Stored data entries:
------------------------

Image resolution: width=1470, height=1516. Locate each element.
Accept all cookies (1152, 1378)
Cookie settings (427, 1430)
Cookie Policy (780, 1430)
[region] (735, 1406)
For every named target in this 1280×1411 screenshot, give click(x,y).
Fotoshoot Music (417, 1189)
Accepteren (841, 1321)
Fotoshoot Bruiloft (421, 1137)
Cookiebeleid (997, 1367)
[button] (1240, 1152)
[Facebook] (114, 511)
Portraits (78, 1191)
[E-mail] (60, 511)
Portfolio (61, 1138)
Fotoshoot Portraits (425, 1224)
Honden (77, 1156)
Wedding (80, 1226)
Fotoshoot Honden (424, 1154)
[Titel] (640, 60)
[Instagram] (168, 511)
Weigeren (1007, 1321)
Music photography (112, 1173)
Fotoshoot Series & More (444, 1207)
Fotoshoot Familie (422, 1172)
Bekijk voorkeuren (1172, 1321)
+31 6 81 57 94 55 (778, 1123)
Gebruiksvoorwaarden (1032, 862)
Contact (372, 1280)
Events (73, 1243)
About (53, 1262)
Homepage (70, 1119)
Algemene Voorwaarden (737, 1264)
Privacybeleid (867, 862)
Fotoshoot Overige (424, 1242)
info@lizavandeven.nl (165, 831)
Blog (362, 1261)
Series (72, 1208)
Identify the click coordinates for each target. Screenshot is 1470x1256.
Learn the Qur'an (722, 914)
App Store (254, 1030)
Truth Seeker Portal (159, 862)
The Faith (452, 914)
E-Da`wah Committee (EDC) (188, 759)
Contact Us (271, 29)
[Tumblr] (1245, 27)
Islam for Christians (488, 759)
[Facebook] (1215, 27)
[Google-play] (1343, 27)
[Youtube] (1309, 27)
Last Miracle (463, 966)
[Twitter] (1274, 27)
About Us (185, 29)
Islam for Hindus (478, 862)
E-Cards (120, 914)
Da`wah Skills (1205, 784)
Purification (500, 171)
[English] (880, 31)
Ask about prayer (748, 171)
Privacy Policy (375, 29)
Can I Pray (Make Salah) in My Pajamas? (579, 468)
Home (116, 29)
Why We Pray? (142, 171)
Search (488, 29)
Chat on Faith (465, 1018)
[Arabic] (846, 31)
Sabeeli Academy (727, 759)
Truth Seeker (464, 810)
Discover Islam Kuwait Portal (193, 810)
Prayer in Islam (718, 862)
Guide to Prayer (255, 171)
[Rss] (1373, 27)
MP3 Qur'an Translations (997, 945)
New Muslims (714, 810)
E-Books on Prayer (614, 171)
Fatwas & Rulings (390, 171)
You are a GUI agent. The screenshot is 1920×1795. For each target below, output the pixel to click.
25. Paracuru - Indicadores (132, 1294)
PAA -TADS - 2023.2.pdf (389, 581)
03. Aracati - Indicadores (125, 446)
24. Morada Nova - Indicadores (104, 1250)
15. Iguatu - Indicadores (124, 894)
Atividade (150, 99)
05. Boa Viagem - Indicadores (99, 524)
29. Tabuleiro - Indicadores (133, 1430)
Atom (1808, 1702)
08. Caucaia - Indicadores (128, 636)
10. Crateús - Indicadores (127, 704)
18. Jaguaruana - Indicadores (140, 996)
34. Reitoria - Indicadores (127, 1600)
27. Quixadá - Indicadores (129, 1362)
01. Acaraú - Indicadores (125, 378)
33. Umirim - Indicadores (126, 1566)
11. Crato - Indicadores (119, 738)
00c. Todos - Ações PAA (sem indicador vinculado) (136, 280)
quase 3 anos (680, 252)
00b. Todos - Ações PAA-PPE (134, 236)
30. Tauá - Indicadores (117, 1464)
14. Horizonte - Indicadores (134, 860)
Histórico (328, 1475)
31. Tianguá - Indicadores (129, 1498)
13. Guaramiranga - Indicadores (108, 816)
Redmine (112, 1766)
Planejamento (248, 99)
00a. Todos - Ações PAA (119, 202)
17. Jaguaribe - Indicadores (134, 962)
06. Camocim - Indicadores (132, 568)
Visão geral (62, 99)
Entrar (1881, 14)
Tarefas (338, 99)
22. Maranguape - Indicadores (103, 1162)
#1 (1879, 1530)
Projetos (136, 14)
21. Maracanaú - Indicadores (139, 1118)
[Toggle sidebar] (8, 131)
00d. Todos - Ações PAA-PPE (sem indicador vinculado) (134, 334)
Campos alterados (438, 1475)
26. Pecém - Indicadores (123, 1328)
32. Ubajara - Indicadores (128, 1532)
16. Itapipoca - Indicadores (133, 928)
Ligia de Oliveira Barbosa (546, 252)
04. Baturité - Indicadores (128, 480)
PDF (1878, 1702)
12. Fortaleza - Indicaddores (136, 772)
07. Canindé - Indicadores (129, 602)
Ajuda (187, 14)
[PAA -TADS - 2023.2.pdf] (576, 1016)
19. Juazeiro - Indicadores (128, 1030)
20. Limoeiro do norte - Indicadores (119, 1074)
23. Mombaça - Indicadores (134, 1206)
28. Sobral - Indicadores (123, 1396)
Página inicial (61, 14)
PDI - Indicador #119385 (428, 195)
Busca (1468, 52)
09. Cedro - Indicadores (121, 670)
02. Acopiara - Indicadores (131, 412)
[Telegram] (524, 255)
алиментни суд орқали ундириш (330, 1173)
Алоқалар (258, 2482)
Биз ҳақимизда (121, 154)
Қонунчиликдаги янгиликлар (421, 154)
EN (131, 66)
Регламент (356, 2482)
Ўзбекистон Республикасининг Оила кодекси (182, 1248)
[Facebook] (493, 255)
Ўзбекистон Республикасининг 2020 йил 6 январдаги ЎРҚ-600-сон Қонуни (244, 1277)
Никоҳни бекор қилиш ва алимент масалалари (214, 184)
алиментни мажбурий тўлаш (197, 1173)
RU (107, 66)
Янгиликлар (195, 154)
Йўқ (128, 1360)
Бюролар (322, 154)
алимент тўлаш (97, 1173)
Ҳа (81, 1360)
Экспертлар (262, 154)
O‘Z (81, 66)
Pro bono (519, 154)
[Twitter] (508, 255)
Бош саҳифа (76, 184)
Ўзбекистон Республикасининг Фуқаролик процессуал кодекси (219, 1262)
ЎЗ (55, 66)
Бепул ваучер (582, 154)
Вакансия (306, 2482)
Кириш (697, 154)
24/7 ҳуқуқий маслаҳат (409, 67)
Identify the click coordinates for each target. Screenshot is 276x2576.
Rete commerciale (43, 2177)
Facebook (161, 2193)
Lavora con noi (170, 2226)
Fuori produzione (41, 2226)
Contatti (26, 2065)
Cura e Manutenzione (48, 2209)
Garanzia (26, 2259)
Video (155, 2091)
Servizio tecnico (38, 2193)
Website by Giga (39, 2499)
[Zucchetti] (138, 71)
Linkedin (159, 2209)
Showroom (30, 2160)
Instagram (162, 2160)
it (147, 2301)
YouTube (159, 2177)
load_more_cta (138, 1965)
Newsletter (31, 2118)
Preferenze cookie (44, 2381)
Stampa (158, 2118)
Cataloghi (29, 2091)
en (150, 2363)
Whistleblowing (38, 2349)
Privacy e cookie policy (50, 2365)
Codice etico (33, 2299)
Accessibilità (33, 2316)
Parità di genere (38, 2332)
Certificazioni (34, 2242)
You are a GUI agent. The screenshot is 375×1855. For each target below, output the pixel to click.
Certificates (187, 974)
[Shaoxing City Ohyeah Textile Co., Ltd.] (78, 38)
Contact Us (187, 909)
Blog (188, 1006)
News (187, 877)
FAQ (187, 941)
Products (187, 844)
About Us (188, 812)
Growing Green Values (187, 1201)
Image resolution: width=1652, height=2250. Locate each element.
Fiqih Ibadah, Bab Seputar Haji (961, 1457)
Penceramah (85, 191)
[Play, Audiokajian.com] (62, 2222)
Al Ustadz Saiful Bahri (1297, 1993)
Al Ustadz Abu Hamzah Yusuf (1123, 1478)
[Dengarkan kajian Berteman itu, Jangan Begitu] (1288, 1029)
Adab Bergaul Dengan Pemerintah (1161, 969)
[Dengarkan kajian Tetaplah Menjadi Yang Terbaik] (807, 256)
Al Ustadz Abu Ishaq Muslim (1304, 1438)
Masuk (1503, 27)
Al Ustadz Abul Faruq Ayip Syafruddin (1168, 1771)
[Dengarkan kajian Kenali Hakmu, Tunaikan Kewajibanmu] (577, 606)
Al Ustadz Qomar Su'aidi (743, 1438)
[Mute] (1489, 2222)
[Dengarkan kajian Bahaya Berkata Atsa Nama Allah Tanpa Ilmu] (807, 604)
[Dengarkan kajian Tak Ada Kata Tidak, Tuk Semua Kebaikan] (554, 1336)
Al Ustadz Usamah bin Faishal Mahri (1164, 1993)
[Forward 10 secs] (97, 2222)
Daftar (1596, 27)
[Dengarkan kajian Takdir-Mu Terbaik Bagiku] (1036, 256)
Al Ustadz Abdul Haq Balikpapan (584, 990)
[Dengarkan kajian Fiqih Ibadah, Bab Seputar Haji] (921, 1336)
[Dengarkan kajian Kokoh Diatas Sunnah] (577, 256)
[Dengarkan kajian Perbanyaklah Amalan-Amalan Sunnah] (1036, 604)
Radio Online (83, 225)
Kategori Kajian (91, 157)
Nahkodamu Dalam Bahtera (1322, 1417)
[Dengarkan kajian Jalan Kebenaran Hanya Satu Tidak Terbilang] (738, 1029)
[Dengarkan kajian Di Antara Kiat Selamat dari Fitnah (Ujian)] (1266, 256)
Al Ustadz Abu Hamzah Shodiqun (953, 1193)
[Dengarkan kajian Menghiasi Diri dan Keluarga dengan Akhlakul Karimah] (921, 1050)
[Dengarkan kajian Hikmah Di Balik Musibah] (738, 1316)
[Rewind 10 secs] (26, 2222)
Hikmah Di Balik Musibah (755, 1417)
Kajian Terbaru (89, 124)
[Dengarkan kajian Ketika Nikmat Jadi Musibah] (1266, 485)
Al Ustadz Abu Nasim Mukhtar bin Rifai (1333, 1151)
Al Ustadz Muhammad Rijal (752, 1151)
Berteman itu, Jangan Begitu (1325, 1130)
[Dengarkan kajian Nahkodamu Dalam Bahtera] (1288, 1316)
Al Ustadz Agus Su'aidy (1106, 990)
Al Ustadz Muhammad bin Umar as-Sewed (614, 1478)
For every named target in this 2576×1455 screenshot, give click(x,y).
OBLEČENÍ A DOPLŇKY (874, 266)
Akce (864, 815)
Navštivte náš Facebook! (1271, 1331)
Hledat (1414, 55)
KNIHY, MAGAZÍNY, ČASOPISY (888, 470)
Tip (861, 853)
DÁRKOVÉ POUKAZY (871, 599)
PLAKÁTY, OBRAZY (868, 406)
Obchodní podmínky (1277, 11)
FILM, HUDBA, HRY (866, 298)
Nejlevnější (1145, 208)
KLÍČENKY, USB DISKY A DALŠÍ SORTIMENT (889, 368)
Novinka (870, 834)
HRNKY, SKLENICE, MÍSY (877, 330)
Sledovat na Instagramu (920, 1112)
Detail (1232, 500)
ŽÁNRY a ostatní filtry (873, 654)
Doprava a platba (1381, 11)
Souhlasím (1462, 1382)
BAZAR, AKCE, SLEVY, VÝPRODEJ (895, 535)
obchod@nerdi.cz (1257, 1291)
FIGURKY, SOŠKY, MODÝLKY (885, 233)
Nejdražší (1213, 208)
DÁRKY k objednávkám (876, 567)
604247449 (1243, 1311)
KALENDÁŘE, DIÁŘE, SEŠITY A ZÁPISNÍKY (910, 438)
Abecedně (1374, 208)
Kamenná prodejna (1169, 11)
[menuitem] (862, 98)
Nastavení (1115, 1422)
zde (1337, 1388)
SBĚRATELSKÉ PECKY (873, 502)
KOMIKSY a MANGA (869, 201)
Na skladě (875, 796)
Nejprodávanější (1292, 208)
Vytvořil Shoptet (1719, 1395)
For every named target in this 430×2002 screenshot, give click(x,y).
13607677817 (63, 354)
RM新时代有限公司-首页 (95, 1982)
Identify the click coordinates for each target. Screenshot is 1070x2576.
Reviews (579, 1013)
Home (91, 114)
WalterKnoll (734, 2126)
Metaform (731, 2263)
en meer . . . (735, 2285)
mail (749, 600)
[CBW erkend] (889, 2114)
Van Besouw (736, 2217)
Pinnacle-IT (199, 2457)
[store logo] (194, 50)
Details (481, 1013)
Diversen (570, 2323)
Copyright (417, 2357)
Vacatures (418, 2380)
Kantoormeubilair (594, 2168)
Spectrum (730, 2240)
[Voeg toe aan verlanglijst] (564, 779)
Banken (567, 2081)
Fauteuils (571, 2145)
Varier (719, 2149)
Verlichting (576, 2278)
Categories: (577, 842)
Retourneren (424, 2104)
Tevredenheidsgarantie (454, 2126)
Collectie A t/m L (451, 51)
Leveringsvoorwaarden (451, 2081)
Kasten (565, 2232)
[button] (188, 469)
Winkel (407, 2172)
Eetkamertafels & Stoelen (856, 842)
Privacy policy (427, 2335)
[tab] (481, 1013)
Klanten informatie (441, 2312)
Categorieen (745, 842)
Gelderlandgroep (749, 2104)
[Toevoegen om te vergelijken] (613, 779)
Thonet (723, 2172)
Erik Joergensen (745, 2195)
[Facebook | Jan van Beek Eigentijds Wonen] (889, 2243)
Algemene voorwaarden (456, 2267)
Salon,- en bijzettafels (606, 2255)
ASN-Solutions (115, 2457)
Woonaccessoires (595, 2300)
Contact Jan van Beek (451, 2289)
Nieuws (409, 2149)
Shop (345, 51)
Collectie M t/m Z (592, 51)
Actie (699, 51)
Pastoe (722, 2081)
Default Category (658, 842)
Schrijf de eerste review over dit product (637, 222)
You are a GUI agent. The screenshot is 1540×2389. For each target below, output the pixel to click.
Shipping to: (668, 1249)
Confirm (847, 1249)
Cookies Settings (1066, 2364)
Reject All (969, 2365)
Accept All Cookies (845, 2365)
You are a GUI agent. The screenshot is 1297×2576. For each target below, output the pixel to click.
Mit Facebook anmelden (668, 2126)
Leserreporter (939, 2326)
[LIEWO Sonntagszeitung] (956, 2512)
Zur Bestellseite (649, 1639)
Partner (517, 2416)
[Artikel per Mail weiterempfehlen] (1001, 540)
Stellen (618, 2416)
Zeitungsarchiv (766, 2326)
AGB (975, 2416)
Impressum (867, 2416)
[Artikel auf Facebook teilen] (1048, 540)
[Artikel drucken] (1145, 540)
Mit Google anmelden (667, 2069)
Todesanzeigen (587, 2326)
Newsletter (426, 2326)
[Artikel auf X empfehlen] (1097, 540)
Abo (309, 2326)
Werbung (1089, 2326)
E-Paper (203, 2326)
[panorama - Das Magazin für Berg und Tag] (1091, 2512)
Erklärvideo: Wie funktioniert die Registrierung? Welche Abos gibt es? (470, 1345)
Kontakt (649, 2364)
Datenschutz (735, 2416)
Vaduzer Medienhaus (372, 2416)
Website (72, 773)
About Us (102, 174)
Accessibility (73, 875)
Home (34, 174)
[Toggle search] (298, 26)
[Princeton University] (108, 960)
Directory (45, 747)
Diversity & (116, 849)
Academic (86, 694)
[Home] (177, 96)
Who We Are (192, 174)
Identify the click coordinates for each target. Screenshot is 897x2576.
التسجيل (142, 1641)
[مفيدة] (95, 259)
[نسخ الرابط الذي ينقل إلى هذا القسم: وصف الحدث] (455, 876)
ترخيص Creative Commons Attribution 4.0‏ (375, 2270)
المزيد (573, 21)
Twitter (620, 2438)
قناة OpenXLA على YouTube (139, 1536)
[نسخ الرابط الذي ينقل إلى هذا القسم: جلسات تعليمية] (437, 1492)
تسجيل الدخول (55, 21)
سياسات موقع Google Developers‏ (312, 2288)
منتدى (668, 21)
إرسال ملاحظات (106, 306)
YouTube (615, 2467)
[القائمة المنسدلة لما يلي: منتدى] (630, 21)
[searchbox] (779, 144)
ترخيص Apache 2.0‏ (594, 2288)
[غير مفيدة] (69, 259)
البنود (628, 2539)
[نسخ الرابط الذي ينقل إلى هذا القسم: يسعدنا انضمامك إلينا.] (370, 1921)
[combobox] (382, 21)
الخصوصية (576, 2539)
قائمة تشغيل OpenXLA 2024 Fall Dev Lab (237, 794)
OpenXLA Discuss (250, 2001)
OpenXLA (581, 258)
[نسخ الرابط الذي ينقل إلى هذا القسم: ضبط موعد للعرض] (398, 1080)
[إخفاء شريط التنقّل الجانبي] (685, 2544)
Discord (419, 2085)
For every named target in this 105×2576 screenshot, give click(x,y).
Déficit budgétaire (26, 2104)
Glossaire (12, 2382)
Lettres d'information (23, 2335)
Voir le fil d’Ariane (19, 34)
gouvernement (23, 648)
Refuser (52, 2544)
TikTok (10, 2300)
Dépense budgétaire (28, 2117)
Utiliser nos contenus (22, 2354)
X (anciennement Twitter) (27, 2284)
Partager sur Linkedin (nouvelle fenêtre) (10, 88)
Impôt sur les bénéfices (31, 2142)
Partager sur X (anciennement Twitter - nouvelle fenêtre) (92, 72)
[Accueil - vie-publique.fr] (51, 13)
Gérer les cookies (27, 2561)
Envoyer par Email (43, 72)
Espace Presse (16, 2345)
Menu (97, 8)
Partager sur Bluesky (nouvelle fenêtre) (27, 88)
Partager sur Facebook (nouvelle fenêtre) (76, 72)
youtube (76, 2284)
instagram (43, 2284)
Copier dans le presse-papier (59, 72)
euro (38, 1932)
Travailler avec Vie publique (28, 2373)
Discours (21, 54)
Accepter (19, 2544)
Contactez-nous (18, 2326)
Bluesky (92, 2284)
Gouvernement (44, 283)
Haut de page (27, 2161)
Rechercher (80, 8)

------------------------

WORK ITEM = The line above containing "00d. Todos - Ações", the line containing "Ajuda (187, 14)", and every line between them are to be transcribed exactly; no other line is wanted.

ANSWER TO THIS EXERCISE =
00d. Todos - Ações PAA-PPE (sem indicador vinculado) (134, 334)
Campos alterados (438, 1475)
26. Pecém - Indicadores (123, 1328)
32. Ubajara - Indicadores (128, 1532)
16. Itapipoca - Indicadores (133, 928)
Ligia de Oliveira Barbosa (546, 252)
04. Baturité - Indicadores (128, 480)
PDF (1878, 1702)
12. Fortaleza - Indicaddores (136, 772)
07. Canindé - Indicadores (129, 602)
Ajuda (187, 14)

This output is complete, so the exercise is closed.